“Climb aboard another era” in this 19th century seaport village.
Mystic Seaport village has the usual findings: blacksmith, cooperage, church, drug store, typical New England homes, bank, general store, school house, & printing office. But there are some things that set it apart for me such as the Thomas Oyster House and the Henry B. duPont Preservation Shipyard.
Thomas Oyster House
Research carried out in 1967 revealed that this structure is one of the few remaining buildings that could be classified as a typical small northern oyster house. The building was constructed about 1874 at City Point, New Haven, Connecticut, by Thomas Thomas. New Haven once was the largest oyster distribution center in New England; now there is only one oyster-opening shop left in this state, that of the Bloom Brothers in South Norwalk.

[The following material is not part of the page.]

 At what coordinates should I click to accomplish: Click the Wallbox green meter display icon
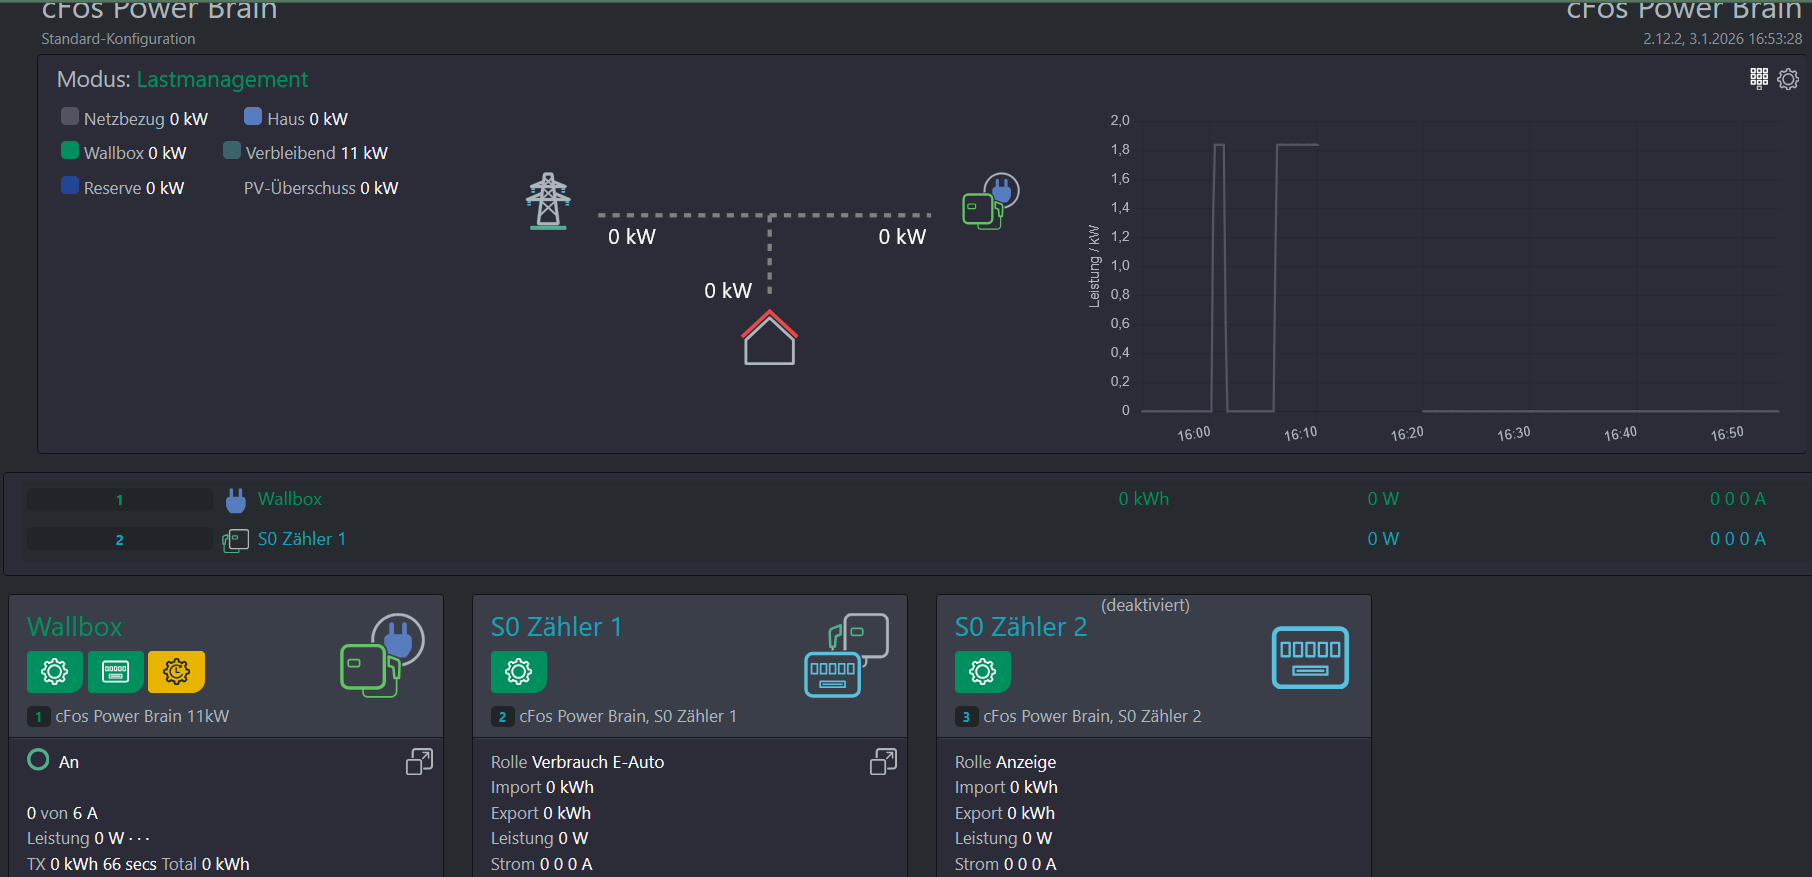116,672
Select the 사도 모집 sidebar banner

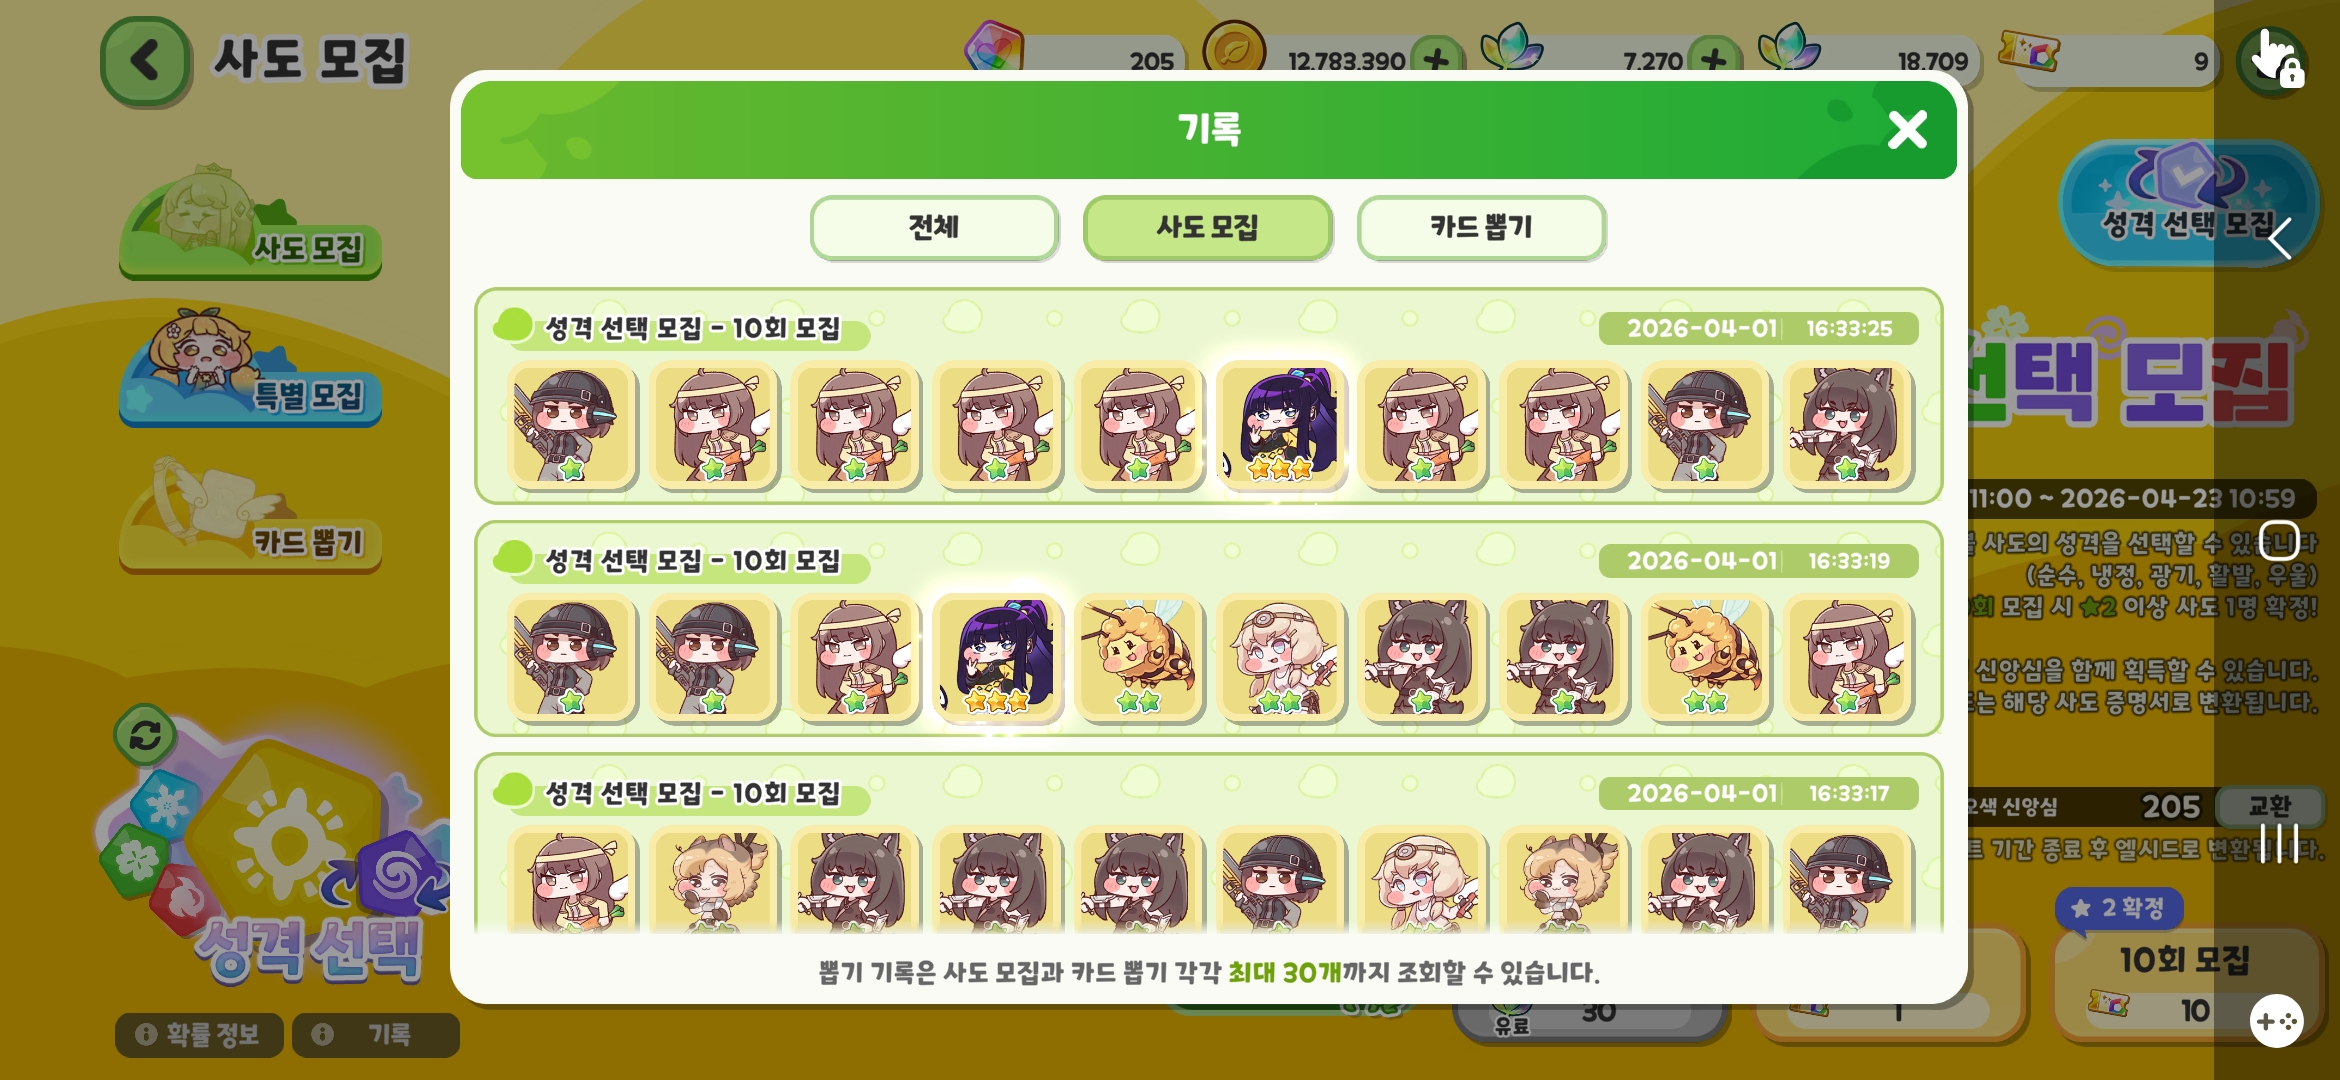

Initially Mr. Thomas used the building as a culling shop, where oysters were sorted by size and shipped in their shells, by the barrel, to markets in New York City and as far away as California. Following Mr. Thomas’s death, his son John took over the business and converted it to a shucking house. This involved opening the oysters upon delivery by the oyster boats. They were then packed in iced wooden kegs ready for delivery to various markets. The building was used in the oystering business until John Thomas’ retirement in 1956.

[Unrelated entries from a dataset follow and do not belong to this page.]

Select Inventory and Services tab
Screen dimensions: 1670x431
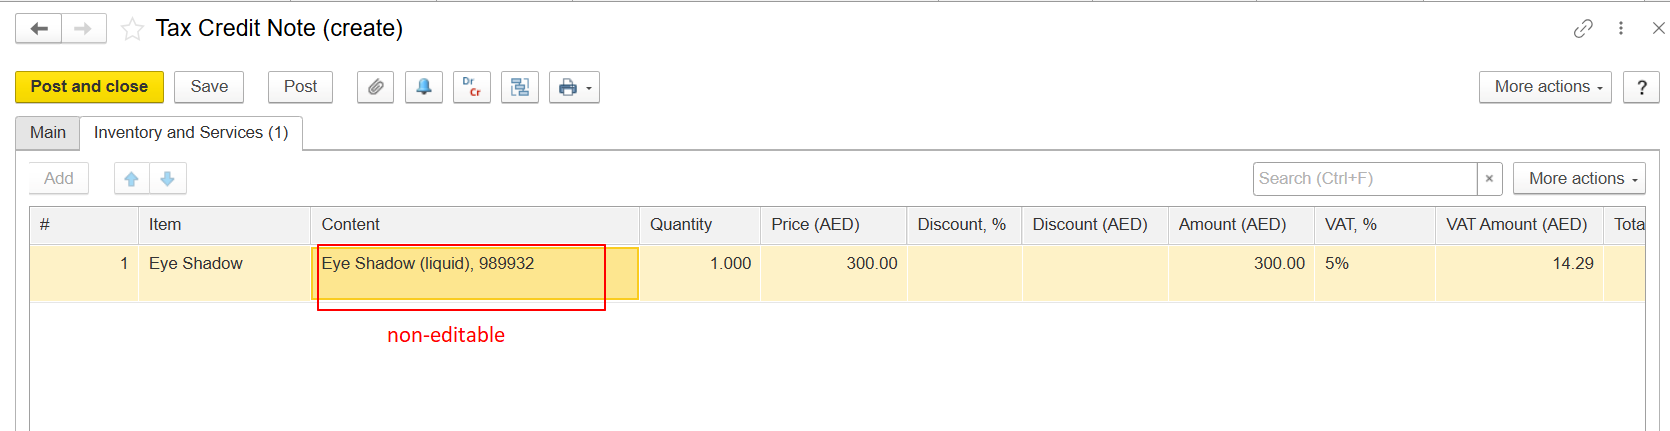pyautogui.click(x=191, y=133)
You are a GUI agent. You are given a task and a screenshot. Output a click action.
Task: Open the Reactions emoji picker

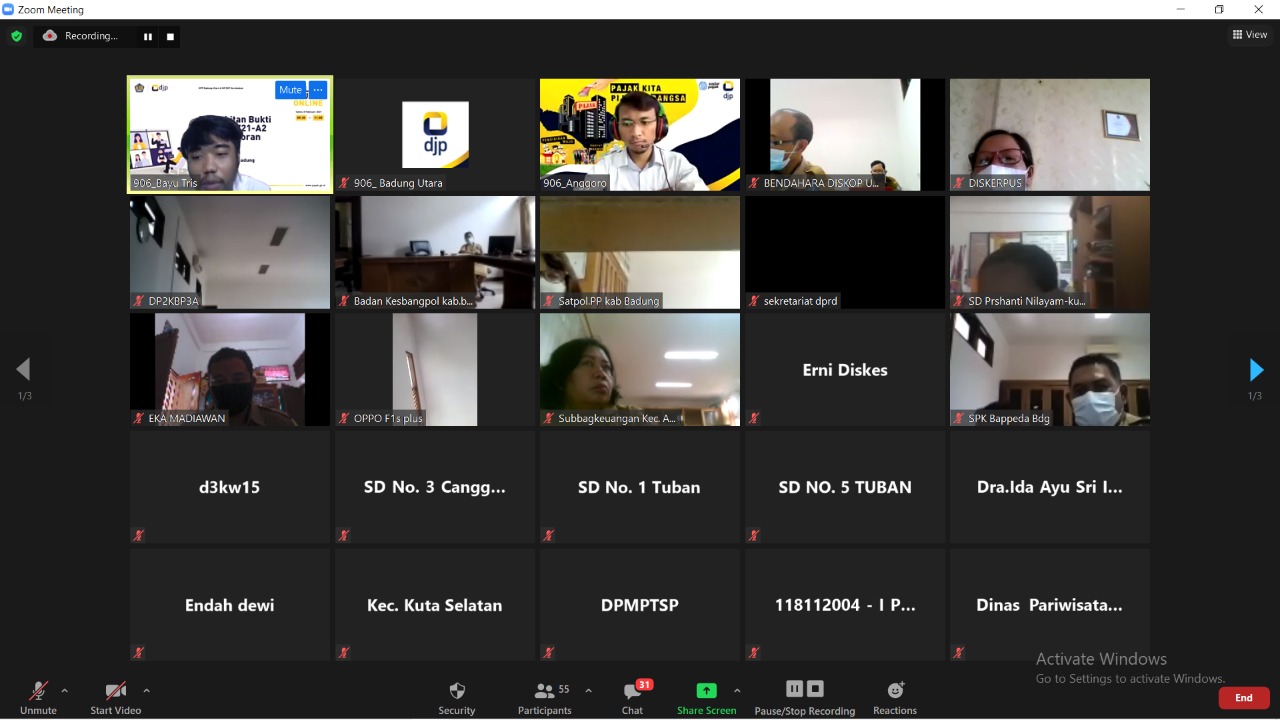[x=895, y=697]
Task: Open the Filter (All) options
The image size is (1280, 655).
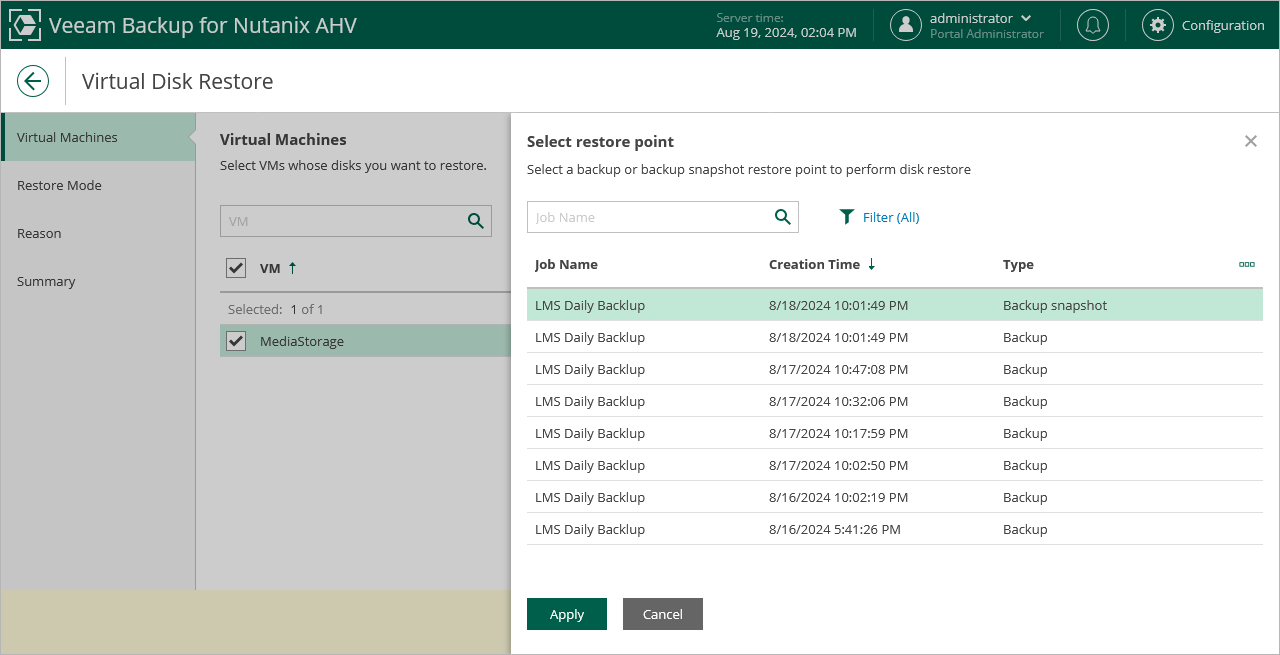Action: (x=879, y=217)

As demand for oysters grew and natural beds were over fished, oystermen in the 1850s learned to cultivate oysters in undersea “farms.” Surveyed and buoyed, these private grounds extended along the Connecticut shore. Some were used for spawning new crops, often using adult “seed oysters” dredged from natural beds. Others were used for growing oysters to market size. Oystermen working on private grounds were free to use steam- or gasoline-powered vessels to dredge, and to haul their dredges with power. Like farmers tending their fields, oystermen laid down old shells, which they called “cultch,” for juvenile oysters to settle on, then mopped up the predatory sea stars and otherwise protected their “crop” for the three years it took the oysters to grow to market size.
Henry B. duPont Preservation Shipyard
Witness the lost art of wooden shipbuilding in the Henry B. duPont Preservation Shipyard, an awe-inspiring opportunity to watch skilled craftspeople perform skills made nearly extinct by steel and fiberglass.

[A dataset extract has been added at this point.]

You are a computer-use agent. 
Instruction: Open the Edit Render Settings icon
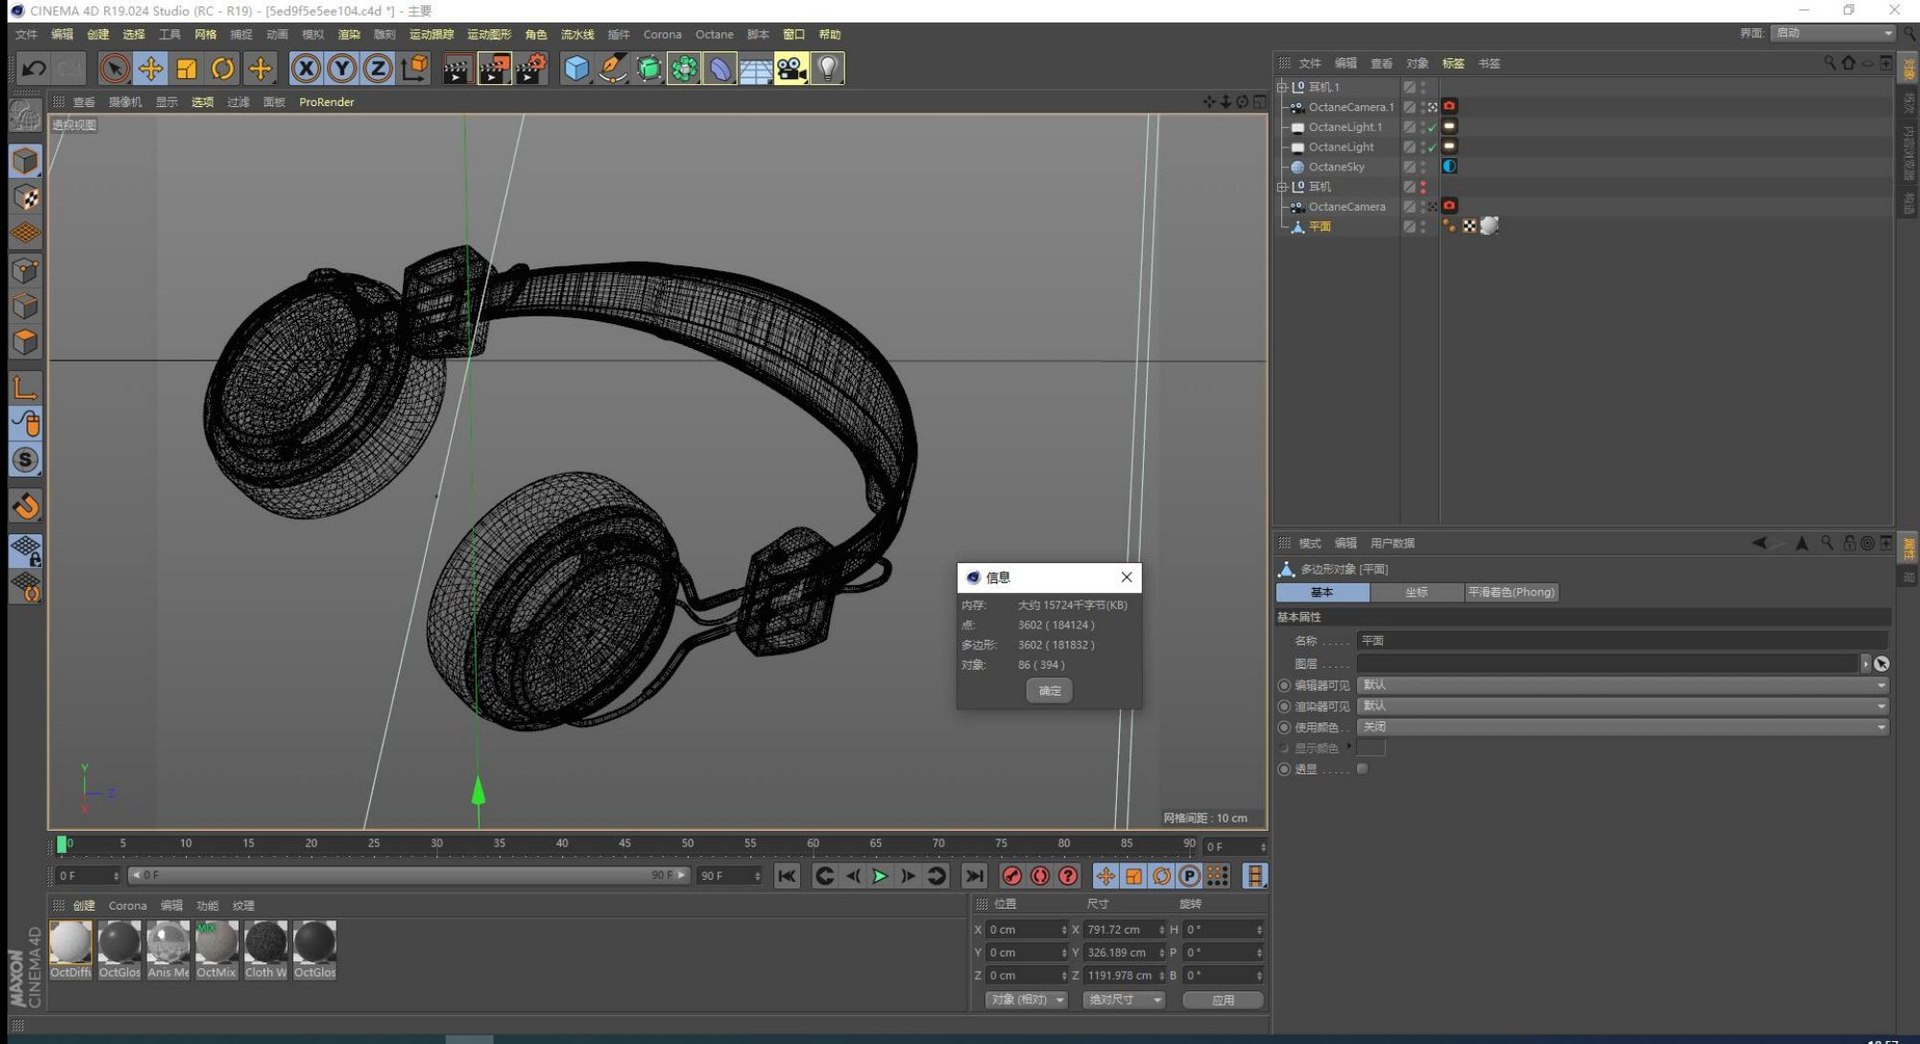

From a visitors’ gallery, the Shipyard offers a bird’s eye view of carpenters’ shops, an amazing 85-foot spar lathe, a rigging loft and a large, open area where the Museum’s vessels are brought indoors for repair.
Other shipyard sights include a paint shop, a metalworking shop, documentation shop, lumber shed and an old-fashioned saw mill full of rough-cut logs. Best of all, everything’s being used – historic methods for historic vessels.
This village will appeal to both children and history buff’s alike. Some neat hands-on activities for children include catching hermit crabs with small nets and a build your own boat activity. Also carriage rides through the village and short plays and demonstrations at various times throughout the day.